Stored records:
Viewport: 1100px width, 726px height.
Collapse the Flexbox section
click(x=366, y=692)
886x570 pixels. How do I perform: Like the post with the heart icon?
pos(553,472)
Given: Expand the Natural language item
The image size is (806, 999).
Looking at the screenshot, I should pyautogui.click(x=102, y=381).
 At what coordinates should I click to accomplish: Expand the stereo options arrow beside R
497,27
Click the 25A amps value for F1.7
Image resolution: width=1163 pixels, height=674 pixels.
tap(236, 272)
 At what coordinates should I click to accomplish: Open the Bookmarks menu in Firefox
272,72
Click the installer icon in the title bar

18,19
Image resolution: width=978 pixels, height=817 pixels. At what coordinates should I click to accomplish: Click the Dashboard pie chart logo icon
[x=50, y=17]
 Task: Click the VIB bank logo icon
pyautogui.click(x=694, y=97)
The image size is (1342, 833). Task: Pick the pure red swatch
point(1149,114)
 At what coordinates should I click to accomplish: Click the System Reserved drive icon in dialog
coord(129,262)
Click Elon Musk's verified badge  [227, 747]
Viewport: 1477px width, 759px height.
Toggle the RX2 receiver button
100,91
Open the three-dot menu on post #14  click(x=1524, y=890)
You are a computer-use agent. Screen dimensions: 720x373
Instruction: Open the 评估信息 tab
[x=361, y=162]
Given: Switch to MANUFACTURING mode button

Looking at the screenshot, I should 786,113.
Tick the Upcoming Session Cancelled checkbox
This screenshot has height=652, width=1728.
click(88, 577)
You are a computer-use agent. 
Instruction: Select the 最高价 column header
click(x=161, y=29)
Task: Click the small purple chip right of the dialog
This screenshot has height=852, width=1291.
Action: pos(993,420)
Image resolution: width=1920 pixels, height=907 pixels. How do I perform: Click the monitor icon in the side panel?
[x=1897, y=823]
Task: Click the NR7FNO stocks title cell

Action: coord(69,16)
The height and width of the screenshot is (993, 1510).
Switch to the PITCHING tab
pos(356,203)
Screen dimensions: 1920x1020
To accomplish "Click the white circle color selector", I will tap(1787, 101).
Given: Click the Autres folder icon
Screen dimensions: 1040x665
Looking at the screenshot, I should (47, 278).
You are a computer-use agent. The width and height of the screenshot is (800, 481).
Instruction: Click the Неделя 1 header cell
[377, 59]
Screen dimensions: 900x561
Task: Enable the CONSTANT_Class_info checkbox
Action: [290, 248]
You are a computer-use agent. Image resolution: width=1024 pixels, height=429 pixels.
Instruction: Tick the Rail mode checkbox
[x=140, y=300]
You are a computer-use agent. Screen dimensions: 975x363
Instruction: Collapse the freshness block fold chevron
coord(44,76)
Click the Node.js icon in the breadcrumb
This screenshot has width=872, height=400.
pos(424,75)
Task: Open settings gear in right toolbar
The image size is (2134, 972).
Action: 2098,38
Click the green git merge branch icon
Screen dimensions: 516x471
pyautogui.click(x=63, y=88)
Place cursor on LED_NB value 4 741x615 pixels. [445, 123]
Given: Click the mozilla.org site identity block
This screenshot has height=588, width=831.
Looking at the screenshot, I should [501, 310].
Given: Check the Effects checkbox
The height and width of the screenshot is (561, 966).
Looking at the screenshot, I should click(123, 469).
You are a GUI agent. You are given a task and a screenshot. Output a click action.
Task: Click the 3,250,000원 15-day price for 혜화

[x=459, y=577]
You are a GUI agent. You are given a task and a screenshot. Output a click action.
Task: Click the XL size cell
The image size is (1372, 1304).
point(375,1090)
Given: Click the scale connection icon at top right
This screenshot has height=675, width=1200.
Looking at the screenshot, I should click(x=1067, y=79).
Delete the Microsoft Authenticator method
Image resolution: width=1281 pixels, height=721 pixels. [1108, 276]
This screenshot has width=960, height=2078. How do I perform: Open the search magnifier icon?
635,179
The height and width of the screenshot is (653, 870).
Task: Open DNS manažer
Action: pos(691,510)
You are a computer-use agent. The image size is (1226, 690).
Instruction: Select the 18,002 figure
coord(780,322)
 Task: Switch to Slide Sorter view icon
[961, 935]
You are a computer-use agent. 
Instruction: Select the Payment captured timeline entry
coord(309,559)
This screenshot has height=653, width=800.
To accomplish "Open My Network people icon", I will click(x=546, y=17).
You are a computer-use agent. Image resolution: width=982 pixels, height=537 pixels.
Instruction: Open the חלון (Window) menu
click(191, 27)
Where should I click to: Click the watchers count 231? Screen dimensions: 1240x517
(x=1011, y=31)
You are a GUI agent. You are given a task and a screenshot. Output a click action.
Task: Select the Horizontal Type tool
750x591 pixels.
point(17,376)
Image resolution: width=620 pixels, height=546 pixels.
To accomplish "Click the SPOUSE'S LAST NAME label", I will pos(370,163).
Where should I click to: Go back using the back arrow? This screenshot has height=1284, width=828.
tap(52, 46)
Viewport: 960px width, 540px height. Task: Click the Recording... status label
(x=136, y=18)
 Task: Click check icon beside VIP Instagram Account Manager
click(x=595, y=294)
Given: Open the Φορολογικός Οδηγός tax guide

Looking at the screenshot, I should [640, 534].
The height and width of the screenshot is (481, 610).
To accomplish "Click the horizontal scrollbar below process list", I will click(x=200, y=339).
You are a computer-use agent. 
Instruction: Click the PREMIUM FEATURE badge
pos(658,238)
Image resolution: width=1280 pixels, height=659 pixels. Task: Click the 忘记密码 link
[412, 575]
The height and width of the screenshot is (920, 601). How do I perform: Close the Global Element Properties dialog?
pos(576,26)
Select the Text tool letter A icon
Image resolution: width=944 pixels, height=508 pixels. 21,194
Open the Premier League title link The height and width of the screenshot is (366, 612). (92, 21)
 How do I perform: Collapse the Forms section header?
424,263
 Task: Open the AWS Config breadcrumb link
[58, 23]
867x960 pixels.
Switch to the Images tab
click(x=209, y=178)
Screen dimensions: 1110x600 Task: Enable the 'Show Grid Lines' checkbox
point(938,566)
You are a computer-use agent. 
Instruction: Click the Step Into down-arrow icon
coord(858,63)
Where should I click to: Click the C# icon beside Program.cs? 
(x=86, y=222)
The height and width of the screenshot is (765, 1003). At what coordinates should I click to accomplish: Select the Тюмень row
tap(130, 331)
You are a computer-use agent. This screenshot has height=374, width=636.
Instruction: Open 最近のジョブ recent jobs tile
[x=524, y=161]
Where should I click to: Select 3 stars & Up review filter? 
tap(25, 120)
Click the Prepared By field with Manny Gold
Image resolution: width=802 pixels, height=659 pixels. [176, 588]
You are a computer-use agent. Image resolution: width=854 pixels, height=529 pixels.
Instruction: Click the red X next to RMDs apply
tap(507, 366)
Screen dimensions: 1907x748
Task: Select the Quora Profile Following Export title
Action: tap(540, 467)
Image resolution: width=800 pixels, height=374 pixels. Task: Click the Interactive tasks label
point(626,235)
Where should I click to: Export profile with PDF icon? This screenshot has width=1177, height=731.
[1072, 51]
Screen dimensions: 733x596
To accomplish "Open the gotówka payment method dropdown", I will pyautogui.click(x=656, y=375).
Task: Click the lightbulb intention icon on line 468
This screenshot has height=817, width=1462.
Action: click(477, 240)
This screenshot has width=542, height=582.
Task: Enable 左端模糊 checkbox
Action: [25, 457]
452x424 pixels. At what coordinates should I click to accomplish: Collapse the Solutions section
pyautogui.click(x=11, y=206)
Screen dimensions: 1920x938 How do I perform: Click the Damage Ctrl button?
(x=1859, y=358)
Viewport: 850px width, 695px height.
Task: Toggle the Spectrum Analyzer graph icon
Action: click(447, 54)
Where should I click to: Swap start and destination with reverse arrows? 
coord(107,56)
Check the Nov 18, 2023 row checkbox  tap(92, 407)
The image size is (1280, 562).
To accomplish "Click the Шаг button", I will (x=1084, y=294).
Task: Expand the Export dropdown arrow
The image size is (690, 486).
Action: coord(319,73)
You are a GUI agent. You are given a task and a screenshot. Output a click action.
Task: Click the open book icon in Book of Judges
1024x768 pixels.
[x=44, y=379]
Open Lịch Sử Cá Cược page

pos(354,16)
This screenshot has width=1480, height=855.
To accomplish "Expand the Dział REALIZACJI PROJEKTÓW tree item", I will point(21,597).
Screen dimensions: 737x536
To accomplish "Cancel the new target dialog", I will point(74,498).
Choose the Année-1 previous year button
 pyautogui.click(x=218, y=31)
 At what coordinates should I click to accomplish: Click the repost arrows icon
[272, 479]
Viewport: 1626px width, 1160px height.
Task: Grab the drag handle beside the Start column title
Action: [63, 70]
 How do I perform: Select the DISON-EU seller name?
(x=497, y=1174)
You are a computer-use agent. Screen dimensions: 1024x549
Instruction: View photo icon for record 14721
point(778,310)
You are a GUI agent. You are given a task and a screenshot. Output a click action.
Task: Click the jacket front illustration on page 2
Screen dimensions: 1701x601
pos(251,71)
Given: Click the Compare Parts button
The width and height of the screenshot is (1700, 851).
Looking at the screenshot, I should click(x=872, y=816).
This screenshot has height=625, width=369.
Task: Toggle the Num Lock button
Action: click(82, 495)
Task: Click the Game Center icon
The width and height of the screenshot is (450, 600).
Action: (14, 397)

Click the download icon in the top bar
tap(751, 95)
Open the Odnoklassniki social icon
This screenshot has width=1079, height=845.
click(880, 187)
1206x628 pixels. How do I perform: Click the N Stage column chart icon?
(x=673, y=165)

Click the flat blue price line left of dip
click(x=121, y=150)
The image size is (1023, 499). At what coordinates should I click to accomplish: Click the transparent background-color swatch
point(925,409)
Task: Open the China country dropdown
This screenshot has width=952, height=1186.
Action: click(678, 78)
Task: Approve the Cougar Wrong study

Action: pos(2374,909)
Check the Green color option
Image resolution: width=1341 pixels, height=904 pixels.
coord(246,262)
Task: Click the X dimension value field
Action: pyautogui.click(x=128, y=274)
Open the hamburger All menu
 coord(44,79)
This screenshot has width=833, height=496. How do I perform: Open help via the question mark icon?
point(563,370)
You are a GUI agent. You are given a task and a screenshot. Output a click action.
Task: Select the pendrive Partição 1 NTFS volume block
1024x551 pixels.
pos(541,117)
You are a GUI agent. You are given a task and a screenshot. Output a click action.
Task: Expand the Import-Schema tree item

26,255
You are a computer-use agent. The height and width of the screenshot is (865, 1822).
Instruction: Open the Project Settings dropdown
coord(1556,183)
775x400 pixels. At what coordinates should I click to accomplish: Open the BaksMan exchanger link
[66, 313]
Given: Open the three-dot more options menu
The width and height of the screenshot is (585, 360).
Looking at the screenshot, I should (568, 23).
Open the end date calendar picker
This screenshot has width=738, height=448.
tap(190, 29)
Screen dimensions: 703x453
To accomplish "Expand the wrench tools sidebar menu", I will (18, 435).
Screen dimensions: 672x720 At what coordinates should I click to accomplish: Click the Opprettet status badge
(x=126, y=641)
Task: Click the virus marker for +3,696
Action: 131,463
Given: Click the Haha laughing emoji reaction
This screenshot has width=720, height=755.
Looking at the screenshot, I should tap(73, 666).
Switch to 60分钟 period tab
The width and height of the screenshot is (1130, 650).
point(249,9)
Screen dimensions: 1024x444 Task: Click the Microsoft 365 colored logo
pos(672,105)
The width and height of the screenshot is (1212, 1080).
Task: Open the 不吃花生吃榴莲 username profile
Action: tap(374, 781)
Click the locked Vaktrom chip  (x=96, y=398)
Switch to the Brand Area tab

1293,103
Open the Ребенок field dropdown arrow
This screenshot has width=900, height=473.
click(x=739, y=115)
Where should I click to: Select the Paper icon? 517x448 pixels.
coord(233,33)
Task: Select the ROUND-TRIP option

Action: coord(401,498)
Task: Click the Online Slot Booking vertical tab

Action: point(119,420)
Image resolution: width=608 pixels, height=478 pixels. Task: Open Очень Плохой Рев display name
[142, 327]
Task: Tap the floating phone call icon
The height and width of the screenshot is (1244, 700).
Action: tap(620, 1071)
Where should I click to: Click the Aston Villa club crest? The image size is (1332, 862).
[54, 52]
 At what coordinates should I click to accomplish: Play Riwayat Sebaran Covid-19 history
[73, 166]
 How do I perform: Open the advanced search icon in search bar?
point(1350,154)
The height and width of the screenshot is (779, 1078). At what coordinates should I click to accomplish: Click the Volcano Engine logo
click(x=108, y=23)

### WHAT YOU NEED TO DO
Scan the lines above for the word "three". Return each one that has it.

### ANSWER TO THE PROBLEM
Open the three-dot menu on post #14  click(x=1524, y=890)
Given: Open the three-dot more options menu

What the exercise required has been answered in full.